## ACTIVITY
Copy out the full set of records. Keep every word the same.

## RECORDS SUPPLIED

((

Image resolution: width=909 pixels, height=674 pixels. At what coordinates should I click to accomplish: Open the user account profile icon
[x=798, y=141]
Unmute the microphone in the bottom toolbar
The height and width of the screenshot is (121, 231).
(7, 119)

))

## RESPONSE TO THIS EXERCISE
Image resolution: width=909 pixels, height=674 pixels. At what coordinates should I click to accomplish: Open the user account profile icon
[x=798, y=141]
Unmute the microphone in the bottom toolbar
The height and width of the screenshot is (121, 231).
(7, 119)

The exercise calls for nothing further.